Speaker
Description
Weak gravitational lensing has flourished into one of the most competitive fields in cosmology, based on two main pillars, namely cosmic shear and galaxy-galaxy lensing. However, there is a third pillar that is usually overlooked as an observable in itself: cosmic magnification, the statistical correlation in the sky between the position of foreground galaxies and the number counts of background sources. In particular, the study of galaxy-quasar correlations in the sky due to weak lensing magnification has been abandoned for 20 years owing to the success of galaxy-galaxy lensing. In this talk, we present out work aiming to revive this field by leveraging the much larger amount of high-quality data available at present.
In particular, we work with lenses from the Sloan Digital Sky Survey, both from spectroscopic large-scale structure catalogs like the CMASS and LOWZ samples and from photometric samples with reliable redshifts. Regarding background quasars, we employ both the spectroscopic all-sky Quaia catalog and a photometric one with reliable redshifts from a cross-match between the Pan-STARRS1 (PS1) and WISE surveys. All cross-correlation possibilities are studied to assess the impact of the number density of objects as well as the reliability of the redshift determinations. The quasar samples are binned in magnitude to separate the positive and negative contributions to cosmic magnification.

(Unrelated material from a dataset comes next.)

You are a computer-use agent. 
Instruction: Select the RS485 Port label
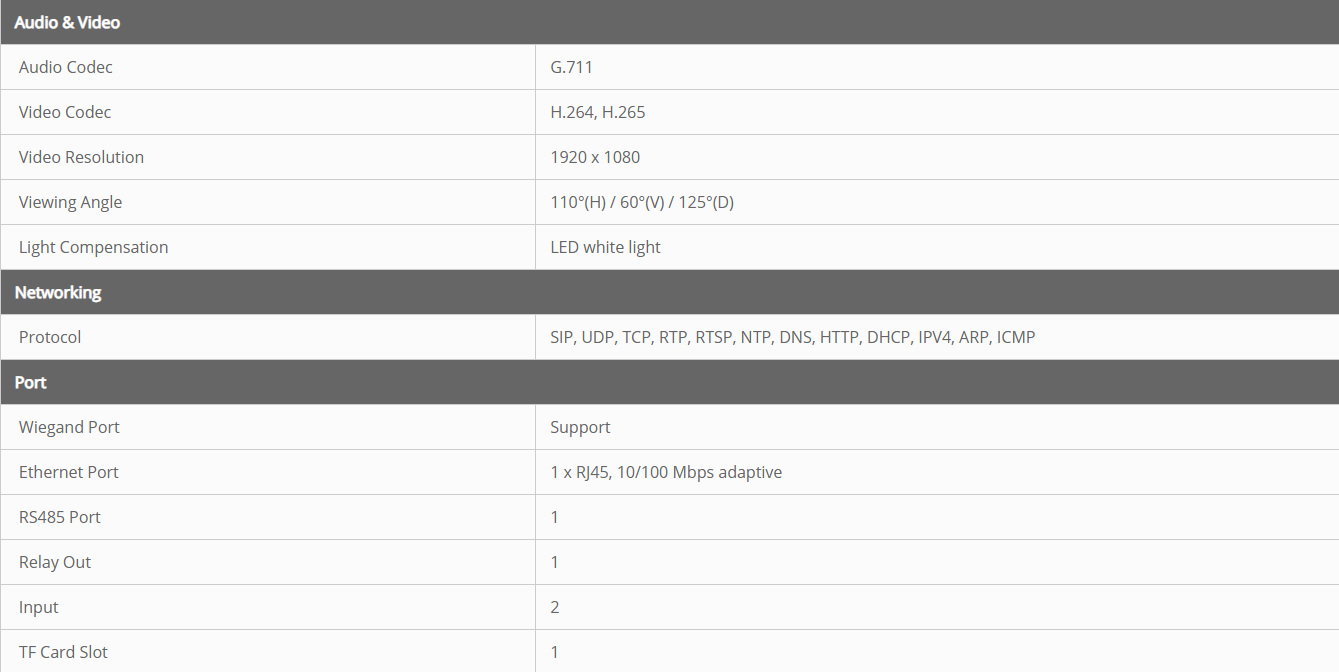coord(60,517)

The most robust signal is clearly measured using the photometric lens sample, highlighting the importance of a high number density of lenses. Both background quasar catalogs agree on the common magnitude ranges, but the PS1-WISE sample allows us to go to much deeper magnitude and leverage the negative-correlation regime, which involves a much higher number density of quasars and thus produces a more stable signal. The signal behaves as expected with respect to quasar magnitude, transitioning from a positive to a negative angular correlation when going from brighter to fainter quasars and extending up to 100-200 arcmin (tens Mpc). Additionally, in some specific cases, a large-scale excess correlation appears, which was already observed in a previous work using background submillimeter galaxies and its relationship to the specifics of the lens sample is studied. All in all, the measurements presented in this work exemplify the importance of galaxy-quasar correlations for cosmology, since the observable is shown to be very sensitive to both the cosmological matter density and clustering amplitude parameters.